The New York Times reported today that parents in Florida are bitching and moaning over standardized tests. Kids are taking Xanax to cope. They can’t sleep. They can’t eat.

One parent told the Times that her son who is a high school junior is so test-weary, “I have had to take him to his doctor.” She added: “He can’t sleep, but he’s tired. He can’t eat, but he’s hungry.” The Times said in Florida “many schools this year will dedicate on average 60 to 80 days out of the 180-day school year to standardized testing. In a few districts, tests were scheduled to be given every day to at least some students.”

Wow. Welcome to the Republic of morons who created the politics of educational testing. When it was discovered 30 years ago that sometimes Johnny could not read, politicians rose from the ether. They passed laws requiring Johnny be tested. And so it came to pass. Mandatory tests were imposed. Standards were created. If students passed, then OK. If not, kick their asses from here to John Dewey. And the schools and teachers, too.

Doris Kerns Goodwin points out (in “The Bully Pulpit”) that publisher S.S. McClure said at the dawn of the 20th century that the “ ‘vitality of democracy’ depends on ‘popular knowledge of complex issues.’ ” If we have such popular knowledge, it is well hidden amid the avalanche of 30-second TV commercials and nonexistent or cursory debates that dominate every election. This democracy is in desperate need of some political Geritol.

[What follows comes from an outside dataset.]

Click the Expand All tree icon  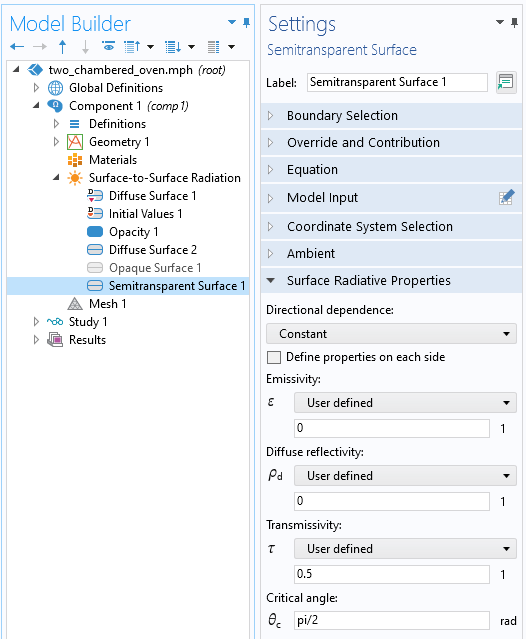coord(173,47)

Imagine, if you possibly can, the format of the Lincoln-Douglas debates of 1858 being applied to today’s politics: One candidate spoke for 60 minutes; the other spoke for 90 minutes. The first candidate was allowed a 30-minute rebuttal. There were seven such debates. THREE HOURS EACH! Thousands of Illinois voters showed up.

And just think of all the progress we’ve made since then.